So today, I had my first round of experiences as “other” and I seem to have escaped relatively unscathed. Joey had an appointment to get bloodwork and an HSG. Part of the appointment was that Joey and I had to re-complete the paperwork we completed for the last cycle, except this time our roles were reversed. Page after page, Joey signed the “mother” lines and I signed the “partner” lines. Seriously last time we did the paperwork, there did not seem to be too many lines but this time I felt like “partner” kept assailing me page after page after page after page. The pages seemed to say
- “Sign here that you are utterly infertile.”
- “Initial here that you can’t have babies.”
- “Date here, you barren thing.”
All in all though, we had a good time. I got to have a consolation Starbucks as the non-bio mom and I didn’t have to take my pants off. Frankly, avoiding having random medical objects shoved in my hoo-haw did not suck.

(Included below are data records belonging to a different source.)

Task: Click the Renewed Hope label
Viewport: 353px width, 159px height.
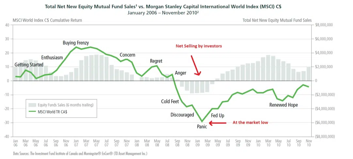Action: pos(283,105)
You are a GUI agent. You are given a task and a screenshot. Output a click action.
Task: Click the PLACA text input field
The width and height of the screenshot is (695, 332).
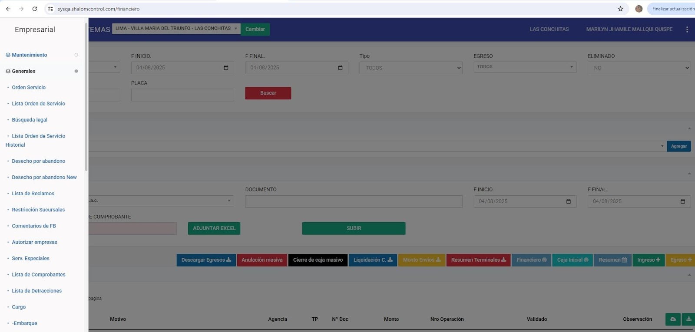coord(182,95)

Yin and Yang, right?
By the way, I cannot say enough nice things about all the support I have received through this transition from hopeful carrier mom to hopeful other mother. Your support has been more healing that I have words to express. And the wise Merideth suggested an on-going goal, self re-creation series. I love that idea… now to just figure out some firm goals. And yes when I feel smokin hot in my gothy fishnets. I will definetely post photos.